=== Excerpted records ===

- - - -

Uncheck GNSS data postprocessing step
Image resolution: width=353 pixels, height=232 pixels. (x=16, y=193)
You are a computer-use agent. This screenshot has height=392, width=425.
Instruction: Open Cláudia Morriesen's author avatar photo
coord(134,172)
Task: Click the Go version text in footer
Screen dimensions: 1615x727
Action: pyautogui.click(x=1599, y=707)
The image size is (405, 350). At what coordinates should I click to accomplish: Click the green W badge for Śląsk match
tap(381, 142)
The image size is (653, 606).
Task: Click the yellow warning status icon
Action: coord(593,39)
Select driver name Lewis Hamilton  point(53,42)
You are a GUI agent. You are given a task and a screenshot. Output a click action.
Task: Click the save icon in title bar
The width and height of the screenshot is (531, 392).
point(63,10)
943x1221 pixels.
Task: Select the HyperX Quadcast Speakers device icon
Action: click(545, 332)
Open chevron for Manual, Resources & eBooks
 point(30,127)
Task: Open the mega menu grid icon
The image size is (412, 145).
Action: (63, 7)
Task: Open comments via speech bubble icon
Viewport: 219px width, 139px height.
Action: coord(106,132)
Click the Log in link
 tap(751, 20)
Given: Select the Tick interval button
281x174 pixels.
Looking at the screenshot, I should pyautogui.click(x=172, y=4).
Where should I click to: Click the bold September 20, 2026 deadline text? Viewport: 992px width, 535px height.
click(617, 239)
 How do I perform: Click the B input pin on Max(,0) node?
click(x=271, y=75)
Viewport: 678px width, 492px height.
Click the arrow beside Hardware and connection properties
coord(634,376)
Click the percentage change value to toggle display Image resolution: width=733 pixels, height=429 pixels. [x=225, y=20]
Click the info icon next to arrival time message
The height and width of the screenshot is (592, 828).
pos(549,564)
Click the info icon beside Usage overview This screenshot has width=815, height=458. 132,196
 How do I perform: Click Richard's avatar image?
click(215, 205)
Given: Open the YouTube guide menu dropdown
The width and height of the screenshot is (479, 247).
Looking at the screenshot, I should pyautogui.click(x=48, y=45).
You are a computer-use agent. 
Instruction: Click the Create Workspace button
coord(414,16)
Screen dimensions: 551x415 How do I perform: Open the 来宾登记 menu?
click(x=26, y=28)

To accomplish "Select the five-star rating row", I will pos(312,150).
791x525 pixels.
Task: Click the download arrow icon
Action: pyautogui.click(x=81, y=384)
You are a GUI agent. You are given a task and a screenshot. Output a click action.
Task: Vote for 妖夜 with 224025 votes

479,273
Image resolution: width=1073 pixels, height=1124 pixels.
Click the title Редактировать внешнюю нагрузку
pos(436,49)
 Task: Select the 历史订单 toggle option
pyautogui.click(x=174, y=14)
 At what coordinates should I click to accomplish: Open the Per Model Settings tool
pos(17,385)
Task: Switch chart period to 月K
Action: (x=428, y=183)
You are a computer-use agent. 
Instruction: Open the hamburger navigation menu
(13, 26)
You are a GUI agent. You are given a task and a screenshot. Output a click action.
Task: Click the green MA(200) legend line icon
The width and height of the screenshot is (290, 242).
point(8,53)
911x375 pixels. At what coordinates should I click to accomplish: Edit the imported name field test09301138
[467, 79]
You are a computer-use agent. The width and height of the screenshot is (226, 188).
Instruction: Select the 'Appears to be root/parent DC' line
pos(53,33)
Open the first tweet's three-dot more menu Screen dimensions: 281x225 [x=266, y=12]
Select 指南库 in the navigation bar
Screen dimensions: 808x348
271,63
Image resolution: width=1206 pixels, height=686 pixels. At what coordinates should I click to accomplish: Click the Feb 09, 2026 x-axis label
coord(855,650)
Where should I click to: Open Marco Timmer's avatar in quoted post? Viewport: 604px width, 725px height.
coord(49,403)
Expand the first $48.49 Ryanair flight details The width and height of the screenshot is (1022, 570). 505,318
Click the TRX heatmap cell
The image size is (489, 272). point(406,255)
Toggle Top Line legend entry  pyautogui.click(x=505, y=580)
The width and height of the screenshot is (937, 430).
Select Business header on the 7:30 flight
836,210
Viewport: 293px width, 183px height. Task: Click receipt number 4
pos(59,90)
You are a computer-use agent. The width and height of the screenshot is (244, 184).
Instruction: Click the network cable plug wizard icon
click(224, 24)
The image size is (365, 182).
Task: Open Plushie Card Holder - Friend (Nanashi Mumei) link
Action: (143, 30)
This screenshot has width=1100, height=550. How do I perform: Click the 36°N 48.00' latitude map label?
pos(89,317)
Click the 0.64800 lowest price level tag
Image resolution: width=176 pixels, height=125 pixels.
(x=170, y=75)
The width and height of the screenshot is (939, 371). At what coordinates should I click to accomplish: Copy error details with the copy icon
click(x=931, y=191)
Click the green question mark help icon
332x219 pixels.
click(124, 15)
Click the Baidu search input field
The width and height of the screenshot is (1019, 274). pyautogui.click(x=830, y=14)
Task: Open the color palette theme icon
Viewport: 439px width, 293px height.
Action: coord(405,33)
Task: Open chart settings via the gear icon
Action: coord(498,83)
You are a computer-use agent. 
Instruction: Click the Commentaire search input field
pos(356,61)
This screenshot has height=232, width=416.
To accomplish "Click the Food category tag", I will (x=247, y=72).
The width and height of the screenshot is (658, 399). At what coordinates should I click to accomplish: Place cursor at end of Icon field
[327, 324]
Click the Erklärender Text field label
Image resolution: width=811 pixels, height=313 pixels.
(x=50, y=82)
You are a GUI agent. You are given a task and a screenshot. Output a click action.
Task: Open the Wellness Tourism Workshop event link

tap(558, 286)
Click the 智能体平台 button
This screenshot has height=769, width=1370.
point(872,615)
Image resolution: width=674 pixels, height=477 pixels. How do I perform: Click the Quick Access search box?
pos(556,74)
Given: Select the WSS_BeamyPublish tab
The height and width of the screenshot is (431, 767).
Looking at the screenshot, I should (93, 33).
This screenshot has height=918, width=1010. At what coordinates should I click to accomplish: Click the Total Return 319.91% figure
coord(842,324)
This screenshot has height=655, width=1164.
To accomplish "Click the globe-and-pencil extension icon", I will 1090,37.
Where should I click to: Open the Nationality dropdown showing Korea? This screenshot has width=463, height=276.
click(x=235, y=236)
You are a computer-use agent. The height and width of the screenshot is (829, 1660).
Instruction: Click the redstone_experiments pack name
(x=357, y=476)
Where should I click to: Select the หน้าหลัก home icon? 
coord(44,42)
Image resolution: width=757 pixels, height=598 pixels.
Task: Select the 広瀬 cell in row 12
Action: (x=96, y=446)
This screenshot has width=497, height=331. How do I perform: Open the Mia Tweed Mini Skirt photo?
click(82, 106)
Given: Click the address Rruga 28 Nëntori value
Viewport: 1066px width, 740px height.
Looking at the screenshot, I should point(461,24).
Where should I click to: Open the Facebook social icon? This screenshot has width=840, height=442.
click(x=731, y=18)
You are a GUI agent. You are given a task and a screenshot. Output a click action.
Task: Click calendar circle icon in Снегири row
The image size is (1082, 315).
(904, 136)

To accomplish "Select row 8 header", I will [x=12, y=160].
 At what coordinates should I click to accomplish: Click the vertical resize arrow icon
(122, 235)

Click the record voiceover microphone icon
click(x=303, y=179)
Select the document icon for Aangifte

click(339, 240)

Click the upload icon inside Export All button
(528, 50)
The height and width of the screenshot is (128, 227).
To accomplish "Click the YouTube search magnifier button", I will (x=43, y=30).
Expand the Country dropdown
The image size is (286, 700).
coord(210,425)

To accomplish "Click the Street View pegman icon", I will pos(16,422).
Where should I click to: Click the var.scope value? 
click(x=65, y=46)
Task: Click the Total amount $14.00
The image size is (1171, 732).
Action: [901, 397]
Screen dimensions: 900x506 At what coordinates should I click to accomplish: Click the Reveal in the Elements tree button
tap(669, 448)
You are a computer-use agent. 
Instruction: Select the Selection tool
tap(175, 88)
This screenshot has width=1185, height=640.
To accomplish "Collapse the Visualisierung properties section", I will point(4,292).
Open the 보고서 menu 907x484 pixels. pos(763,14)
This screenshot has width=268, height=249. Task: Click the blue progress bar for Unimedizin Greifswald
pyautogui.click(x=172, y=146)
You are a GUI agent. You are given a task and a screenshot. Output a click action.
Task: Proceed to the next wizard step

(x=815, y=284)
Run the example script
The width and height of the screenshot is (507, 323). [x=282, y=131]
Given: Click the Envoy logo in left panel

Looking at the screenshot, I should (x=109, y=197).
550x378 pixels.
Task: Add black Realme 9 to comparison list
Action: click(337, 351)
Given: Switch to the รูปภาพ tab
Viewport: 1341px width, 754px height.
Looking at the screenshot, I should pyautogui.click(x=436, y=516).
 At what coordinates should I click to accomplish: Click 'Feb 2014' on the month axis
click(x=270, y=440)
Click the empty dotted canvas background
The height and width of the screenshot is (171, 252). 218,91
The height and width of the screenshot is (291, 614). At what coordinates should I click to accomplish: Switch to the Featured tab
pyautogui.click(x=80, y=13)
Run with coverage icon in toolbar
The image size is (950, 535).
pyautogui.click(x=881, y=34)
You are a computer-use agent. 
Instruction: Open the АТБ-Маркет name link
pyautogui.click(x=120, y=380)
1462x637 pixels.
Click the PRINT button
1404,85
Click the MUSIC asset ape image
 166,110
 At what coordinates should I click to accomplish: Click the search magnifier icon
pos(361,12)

- - - -

Turn the part of the listing above that opens with the line containing "Task: Open the mega menu grid icon" and closes with the line containing "click(x=26, y=28)" into a Markdown table. Use two columns, No. for the row number and Text for the line, and leave out blank lines.

| No. | Text |
|---|---|
| 1 | Task: Open the mega menu grid icon |
| 2 | The image size is (412, 145). |
| 3 | Action: (63, 7) |
| 4 | Task: Open comments via speech bubble icon |
| 5 | Viewport: 219px width, 139px height. |
| 6 | Action: coord(106,132) |
| 7 | Click the Log in link |
| 8 |  tap(751, 20) |
| 9 | Given: Select the Tick interval button |
| 10 | 281x174 pixels. |
| 11 | Looking at the screenshot, I should pyautogui.click(x=172, y=4). |
| 12 | Where should I click to: Click the bold September 20, 2026 deadline text? Viewport: 992px width, 535px height. |
| 13 | click(617, 239) |
| 14 |  How do I perform: Click the B input pin on Max(,0) node? |
| 15 | click(x=271, y=75) |
| 16 | Viewport: 678px width, 492px height. |
| 17 | Click the arrow beside Hardware and connection properties |
| 18 | coord(634,376) |
| 19 | Click the percentage change value to toggle display Image resolution: width=733 pixels, height=429 pixels. [x=225, y=20] |
| 20 | Click the info icon next to arrival time message |
| 21 | The height and width of the screenshot is (592, 828). |
| 22 | pos(549,564) |
| 23 | Click the info icon beside Usage overview This screenshot has width=815, height=458. 132,196 |
| 24 |  How do I perform: Click Richard's avatar image? |
| 25 | click(215, 205) |
| 26 | Given: Open the YouTube guide menu dropdown |
| 27 | The width and height of the screenshot is (479, 247). |
| 28 | Looking at the screenshot, I should pyautogui.click(x=48, y=45). |
| 29 | You are a computer-use agent.  |
| 30 | Instruction: Click the Create Workspace button |
| 31 | coord(414,16) |
| 32 | Screen dimensions: 551x415 How do I perform: Open the 来宾登记 menu? |
| 33 | click(x=26, y=28) |